Expected value of the product of dependent geometric and binomial variables.

Question

Let $W$ be geometrically distributed with $p = a$.

Let Z be binomial with $n = 2W$ and $p = b$.

What is $E[W\cdot Z]$?

I can get a rough idea using simulation but would like to be able to derive the closed-form solution.

# R simulation:
a <- 0.05
b <- 0.01
mp <- function(a, b) {
  w <- rgeom(1, a)
  w * rbinom(1, w*2, b)
}
mean(replicate(1e6, mp(a, b))) # ~ 14.8

Answer 1

The result is

$$\tag{1}E(WX)=2b\dfrac{(1-a)(2-a)}{a^2}$$

which takes value $14.82$ for $a=0.05$ and $b=0.01$, in full agreement with the result of the $R$ simulation you have done (and that I have repeated as well on my side).

Before entering into the proof, it must be said that function rgeom in $R$ simulates a geometric distribution beginning at $0$, not at $1$.
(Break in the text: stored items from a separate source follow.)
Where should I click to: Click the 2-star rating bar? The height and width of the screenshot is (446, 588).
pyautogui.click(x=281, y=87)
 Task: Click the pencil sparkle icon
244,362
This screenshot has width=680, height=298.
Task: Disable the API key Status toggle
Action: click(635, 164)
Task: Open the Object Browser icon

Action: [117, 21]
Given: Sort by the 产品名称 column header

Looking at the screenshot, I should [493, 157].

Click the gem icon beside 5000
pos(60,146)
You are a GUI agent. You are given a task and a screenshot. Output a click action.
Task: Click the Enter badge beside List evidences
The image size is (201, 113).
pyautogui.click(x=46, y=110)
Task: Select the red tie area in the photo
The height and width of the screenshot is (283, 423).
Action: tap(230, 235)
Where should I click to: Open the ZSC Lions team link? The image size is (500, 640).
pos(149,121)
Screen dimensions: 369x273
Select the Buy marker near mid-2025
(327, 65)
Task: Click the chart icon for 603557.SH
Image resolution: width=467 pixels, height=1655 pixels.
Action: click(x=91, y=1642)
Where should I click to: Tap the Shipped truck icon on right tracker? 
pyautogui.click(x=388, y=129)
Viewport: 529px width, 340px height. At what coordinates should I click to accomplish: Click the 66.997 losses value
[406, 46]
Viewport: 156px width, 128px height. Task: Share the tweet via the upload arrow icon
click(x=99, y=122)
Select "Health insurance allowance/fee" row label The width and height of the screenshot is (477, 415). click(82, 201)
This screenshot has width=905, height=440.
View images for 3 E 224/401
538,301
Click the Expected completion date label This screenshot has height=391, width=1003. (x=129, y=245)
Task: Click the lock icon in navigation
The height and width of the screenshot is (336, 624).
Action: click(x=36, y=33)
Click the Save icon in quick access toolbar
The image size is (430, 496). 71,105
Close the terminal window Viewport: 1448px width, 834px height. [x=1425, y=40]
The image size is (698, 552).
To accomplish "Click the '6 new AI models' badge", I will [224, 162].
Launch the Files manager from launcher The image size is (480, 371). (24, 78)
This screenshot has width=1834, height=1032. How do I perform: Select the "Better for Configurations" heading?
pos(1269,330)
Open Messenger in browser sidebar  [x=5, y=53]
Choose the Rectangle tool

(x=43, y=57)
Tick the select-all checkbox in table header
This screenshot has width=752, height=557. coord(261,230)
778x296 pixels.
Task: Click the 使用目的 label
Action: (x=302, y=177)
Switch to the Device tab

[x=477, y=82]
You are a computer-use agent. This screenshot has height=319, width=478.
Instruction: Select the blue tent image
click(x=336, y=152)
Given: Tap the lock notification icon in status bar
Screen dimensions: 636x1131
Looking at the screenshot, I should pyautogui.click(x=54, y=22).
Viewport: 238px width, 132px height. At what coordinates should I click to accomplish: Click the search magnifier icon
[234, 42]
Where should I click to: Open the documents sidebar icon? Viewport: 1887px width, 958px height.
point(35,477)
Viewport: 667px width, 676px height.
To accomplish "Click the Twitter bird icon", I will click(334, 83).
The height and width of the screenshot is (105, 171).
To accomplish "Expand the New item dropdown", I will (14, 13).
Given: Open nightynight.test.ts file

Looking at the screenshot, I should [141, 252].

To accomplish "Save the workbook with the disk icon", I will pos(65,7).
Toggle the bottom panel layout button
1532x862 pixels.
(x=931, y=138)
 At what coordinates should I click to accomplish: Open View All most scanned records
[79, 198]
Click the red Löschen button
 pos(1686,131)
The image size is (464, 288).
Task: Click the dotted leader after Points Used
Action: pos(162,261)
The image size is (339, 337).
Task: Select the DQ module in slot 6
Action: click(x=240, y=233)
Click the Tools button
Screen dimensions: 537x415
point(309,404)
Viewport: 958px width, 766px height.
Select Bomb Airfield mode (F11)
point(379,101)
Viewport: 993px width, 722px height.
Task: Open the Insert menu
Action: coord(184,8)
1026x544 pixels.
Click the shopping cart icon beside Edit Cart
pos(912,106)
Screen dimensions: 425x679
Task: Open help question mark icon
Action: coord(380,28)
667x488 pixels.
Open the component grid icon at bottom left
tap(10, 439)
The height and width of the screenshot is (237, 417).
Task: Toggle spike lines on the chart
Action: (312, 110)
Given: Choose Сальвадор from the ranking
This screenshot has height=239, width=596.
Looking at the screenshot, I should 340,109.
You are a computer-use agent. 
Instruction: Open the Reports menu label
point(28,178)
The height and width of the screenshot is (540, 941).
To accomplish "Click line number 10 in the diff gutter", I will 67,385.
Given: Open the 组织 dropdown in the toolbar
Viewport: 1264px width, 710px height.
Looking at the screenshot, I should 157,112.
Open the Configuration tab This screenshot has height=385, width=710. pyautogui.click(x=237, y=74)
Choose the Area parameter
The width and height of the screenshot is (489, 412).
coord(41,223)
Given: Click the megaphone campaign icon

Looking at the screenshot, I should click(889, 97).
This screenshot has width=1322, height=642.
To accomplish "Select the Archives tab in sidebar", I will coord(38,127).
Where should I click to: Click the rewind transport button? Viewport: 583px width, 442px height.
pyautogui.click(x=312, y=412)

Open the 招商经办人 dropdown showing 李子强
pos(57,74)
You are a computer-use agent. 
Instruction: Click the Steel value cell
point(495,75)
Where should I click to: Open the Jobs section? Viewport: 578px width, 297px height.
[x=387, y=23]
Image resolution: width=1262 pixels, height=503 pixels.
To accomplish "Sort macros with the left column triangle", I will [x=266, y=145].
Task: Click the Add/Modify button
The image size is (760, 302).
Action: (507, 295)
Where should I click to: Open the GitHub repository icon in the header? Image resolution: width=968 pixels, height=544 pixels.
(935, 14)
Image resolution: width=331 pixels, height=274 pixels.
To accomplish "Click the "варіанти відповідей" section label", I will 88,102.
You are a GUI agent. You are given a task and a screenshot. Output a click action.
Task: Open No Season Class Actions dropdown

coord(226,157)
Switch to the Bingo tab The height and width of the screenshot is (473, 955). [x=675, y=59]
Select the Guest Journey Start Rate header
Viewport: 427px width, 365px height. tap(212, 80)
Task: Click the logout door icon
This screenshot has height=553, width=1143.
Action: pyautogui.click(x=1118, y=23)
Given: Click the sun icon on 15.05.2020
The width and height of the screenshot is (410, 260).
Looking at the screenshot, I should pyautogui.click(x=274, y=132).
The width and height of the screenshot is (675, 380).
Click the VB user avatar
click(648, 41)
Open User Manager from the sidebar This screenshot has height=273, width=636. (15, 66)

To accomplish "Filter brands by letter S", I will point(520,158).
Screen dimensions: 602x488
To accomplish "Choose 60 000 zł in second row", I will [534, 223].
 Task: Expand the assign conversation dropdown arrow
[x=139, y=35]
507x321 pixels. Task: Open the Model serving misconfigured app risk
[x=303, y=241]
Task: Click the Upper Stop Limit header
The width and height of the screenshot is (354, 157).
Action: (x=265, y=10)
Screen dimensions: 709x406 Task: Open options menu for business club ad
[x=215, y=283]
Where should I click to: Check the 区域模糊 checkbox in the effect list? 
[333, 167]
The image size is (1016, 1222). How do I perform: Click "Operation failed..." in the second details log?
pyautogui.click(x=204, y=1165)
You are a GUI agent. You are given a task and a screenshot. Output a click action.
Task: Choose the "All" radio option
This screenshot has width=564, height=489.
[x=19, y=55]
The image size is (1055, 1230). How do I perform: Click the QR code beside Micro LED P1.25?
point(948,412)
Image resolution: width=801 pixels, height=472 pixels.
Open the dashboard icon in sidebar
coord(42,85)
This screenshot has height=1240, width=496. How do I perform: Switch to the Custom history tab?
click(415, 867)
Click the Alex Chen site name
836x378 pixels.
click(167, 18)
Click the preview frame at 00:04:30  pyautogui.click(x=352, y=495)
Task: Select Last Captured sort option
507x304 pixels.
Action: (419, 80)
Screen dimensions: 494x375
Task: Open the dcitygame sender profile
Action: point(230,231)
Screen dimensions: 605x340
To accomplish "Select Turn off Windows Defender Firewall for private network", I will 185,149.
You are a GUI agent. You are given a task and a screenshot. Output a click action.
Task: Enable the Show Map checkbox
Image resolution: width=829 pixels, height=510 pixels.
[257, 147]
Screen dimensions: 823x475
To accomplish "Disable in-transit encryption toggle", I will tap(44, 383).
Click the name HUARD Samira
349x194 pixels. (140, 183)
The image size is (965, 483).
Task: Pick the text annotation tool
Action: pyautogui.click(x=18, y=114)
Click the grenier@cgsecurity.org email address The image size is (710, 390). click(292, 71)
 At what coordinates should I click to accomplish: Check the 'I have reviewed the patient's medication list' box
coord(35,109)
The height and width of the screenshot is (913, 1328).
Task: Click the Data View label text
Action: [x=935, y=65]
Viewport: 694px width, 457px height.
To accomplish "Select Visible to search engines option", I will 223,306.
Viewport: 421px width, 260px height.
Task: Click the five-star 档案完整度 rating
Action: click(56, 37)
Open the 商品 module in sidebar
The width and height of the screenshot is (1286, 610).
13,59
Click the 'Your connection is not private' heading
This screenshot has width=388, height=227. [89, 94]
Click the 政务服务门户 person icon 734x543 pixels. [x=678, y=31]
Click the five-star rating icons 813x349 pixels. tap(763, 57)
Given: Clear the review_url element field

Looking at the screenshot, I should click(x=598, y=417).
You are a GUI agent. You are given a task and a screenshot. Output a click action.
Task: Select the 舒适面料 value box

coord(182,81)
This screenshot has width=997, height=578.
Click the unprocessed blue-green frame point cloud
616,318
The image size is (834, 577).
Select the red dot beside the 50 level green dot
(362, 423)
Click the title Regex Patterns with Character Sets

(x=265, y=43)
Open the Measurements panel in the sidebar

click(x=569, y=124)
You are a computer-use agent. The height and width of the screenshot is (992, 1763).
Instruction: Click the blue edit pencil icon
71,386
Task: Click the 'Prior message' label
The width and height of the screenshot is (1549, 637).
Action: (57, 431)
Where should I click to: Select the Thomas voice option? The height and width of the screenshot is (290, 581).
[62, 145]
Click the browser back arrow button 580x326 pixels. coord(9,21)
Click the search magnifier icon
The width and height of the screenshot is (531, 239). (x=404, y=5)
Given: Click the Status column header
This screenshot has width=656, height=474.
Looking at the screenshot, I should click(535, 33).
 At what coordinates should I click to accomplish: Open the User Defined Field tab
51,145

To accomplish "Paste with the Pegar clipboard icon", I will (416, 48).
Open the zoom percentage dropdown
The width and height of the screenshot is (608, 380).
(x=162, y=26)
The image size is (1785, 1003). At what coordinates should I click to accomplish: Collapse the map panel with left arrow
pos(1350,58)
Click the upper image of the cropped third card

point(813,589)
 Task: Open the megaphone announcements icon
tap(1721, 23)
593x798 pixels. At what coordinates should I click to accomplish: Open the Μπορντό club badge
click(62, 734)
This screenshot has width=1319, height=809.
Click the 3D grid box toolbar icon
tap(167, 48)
Proof : Let us use the formula of conditional expectation under the form: $$E(WX)=E(E(WX|W))=E(E(wX|W=w))=E(wE(X|W=w))=$$

$$=E(wE(X|W=w))=E(w (2wb)|W=w)$$

(the last equality being an application of the classical value $np$ of the expectation of a binomial distribution $B(n,p)$). Thus:

$$E(WX)=E(2bw^2|W=w)=2bE(w^2|W=w)=2bE(W^2)=2b[E(W)^2+V(W)]$$

giving (take a look at the first column of the initial table in (https://en.wikipedia.org/wiki/Geometric_distribution)):

$$E(WX)=2b\left[\frac{(1-a)^2}{a^2}+\frac{1-a}{a^2}\right]$$

yielding (1).